ASSIGNED TASK —
Pictures stay out of the copy. Repeat exactly the lines from the first entry below through the line that contains "Task: Click the Info box scroll up arrow", and nothing beyond.

(Stored data entries)
****
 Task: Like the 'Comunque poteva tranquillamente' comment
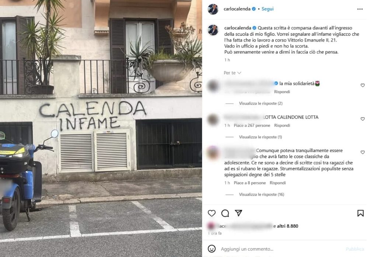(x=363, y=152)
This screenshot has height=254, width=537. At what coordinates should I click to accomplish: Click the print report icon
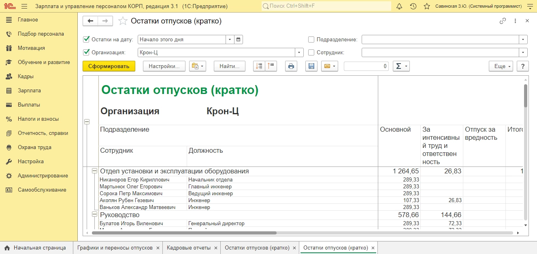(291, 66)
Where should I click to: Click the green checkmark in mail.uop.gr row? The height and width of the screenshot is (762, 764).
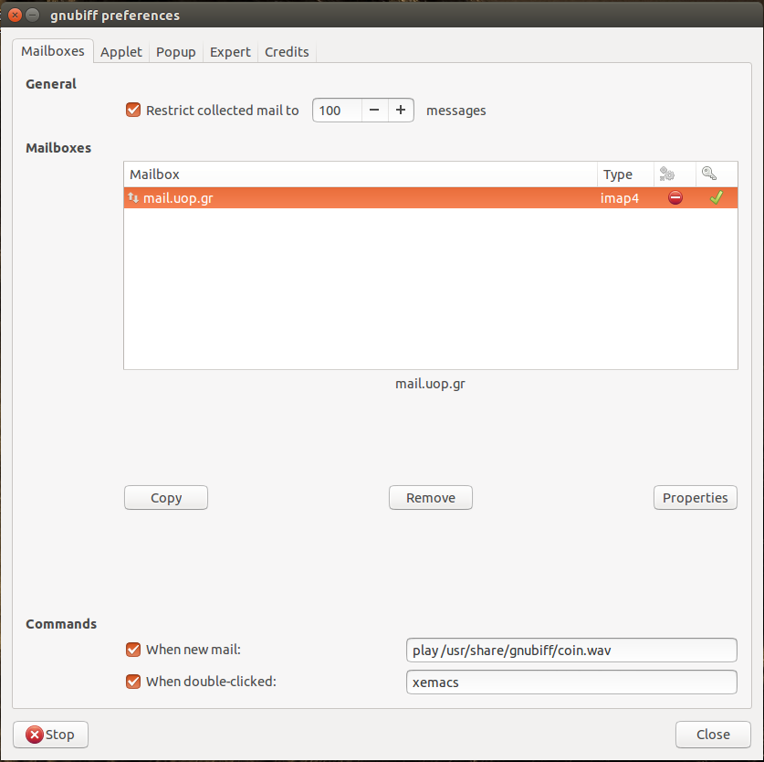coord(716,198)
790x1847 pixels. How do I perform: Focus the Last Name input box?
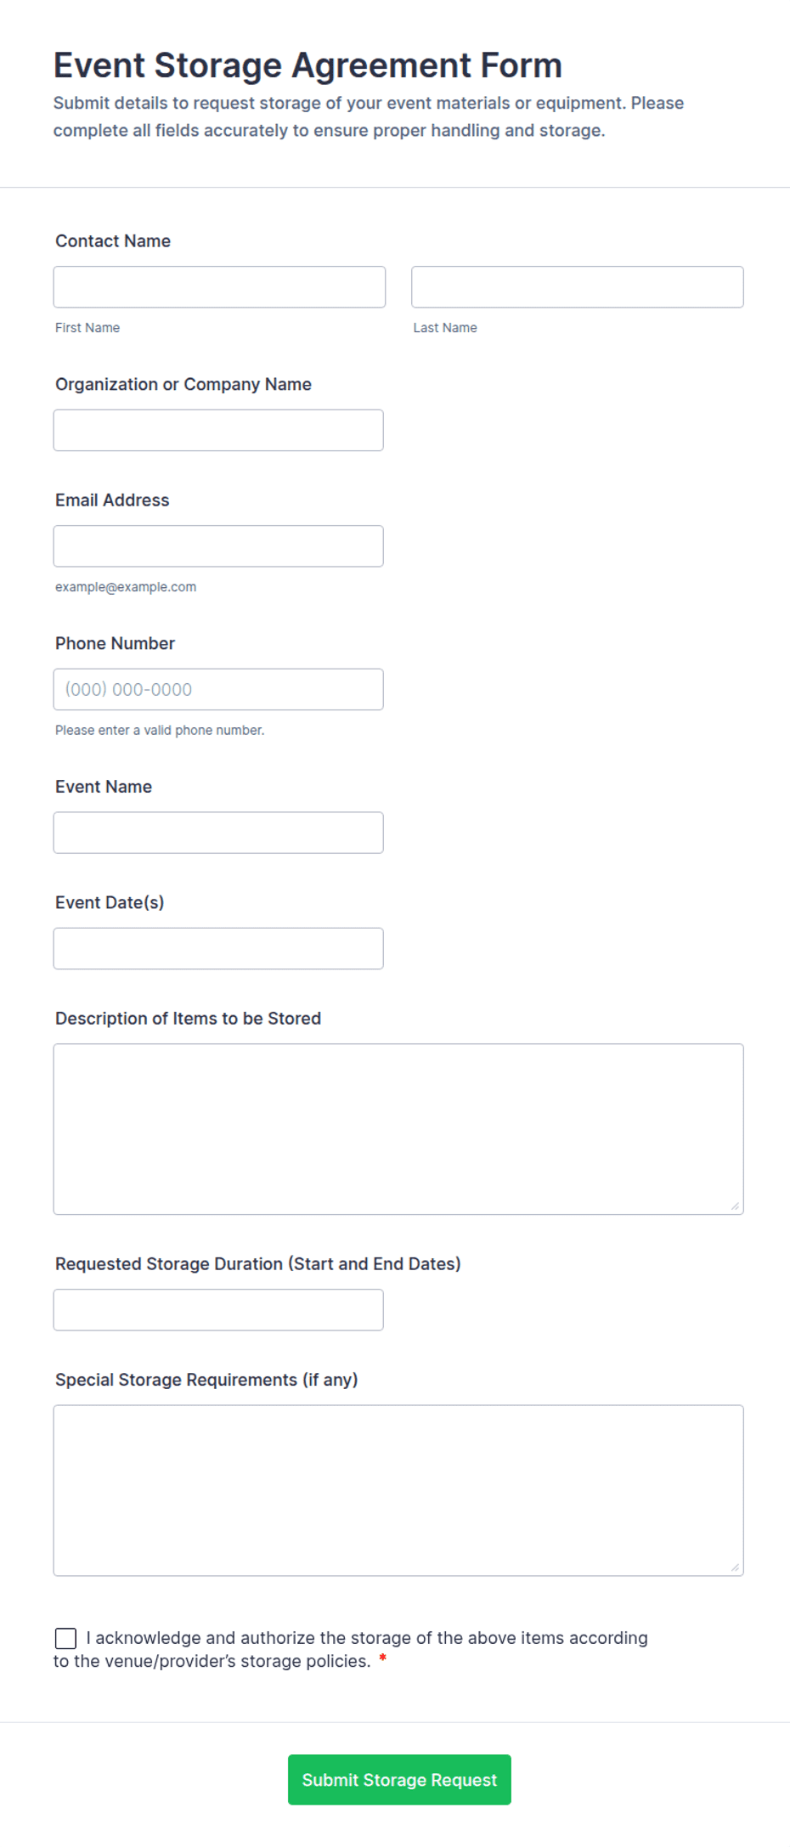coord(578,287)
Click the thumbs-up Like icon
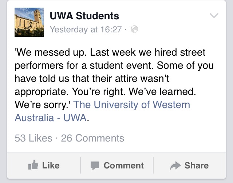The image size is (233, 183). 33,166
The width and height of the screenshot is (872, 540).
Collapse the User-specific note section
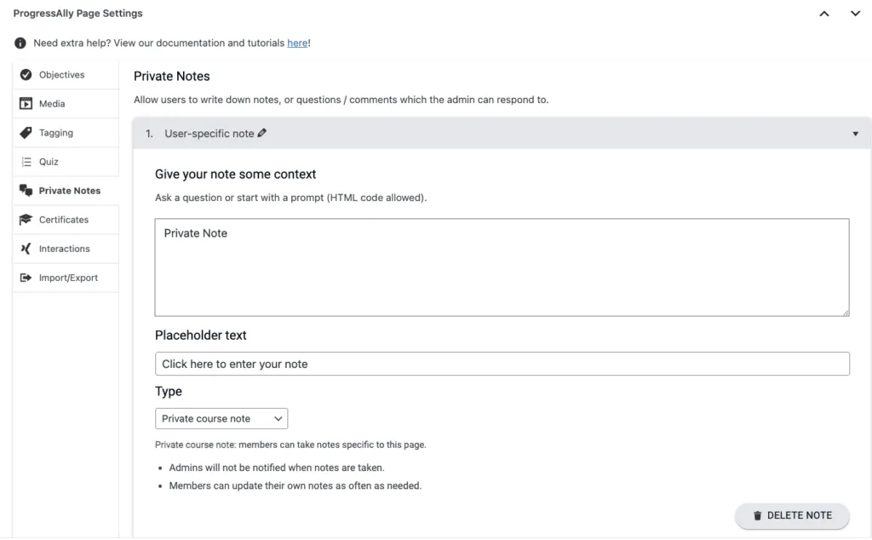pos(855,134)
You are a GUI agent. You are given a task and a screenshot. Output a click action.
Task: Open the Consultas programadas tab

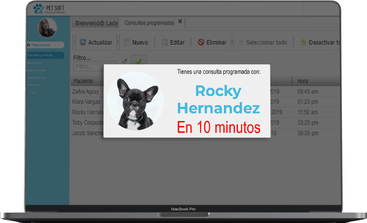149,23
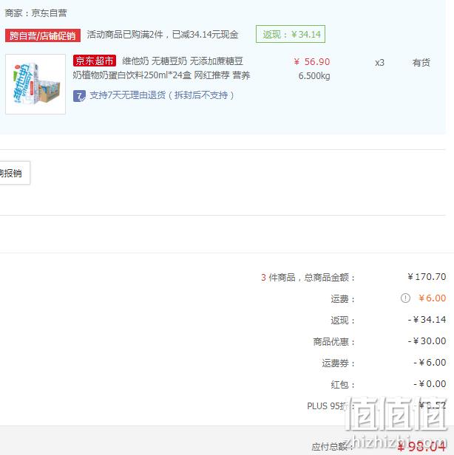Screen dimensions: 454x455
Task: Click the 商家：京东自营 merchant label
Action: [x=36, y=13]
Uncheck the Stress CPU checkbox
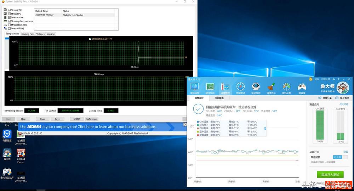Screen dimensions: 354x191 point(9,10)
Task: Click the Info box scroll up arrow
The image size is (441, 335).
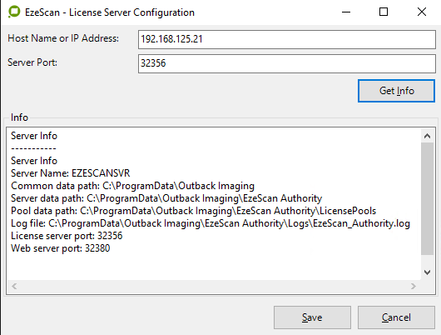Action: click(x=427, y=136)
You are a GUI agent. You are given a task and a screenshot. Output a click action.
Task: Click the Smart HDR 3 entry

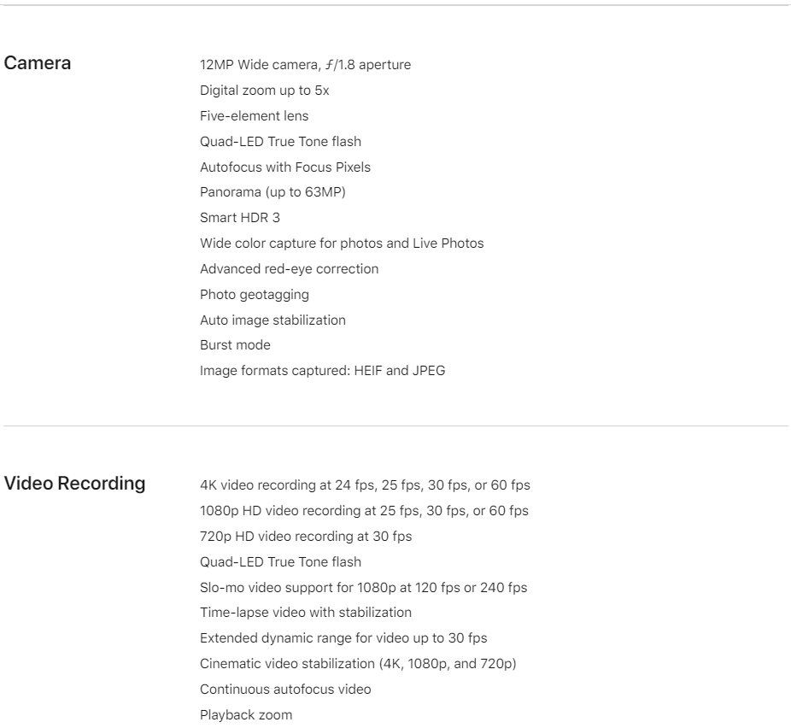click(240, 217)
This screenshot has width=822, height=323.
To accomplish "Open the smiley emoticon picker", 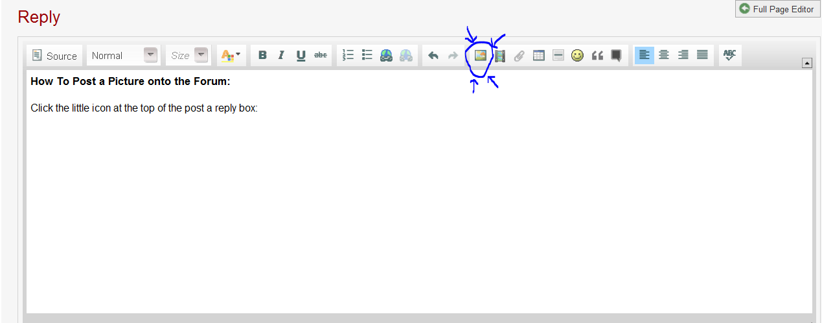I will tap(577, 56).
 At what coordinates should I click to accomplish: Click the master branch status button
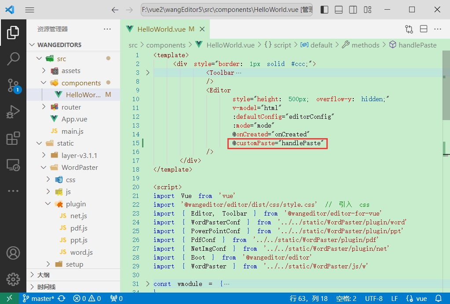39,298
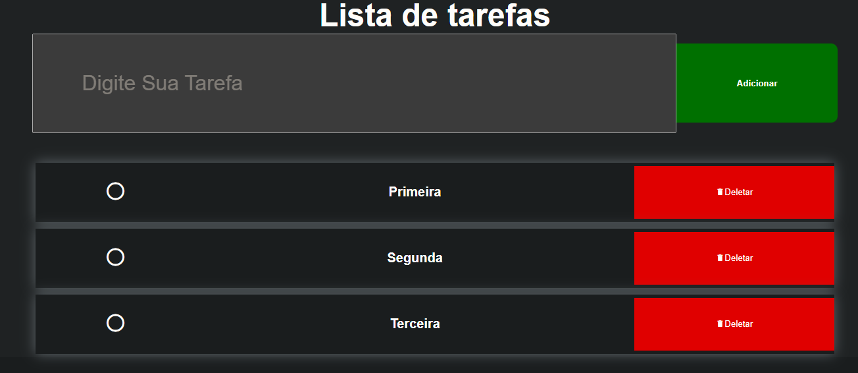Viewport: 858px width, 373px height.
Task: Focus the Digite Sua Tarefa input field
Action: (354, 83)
****
FINISHED TASK —
 Task: Like the 'Comunque poteva tranquillamente' comment
(x=363, y=152)
This screenshot has height=254, width=537. At what coordinates should I click to accomplish: Click the print report icon
(291, 66)
Where should I click to: Click the green checkmark in mail.uop.gr row? The height and width of the screenshot is (762, 764).
coord(716,198)
790x1847 pixels. How do I perform: Focus the Last Name input box?
coord(578,287)
Click the thumbs-up Like icon
The image size is (233, 183). 33,166
The width and height of the screenshot is (872, 540).
Collapse the User-specific note section
pos(855,134)
You are a GUI agent. You are given a task and a screenshot. Output a click action.
Task: Open the Consultas programadas tab

149,23
Screen dimensions: 454x455
Task: Click the 商家：京东自营 merchant label
Action: [x=36, y=13]
Uncheck the Stress CPU checkbox
Screen dimensions: 354x191 point(9,10)
Task: Click the Info box scroll up arrow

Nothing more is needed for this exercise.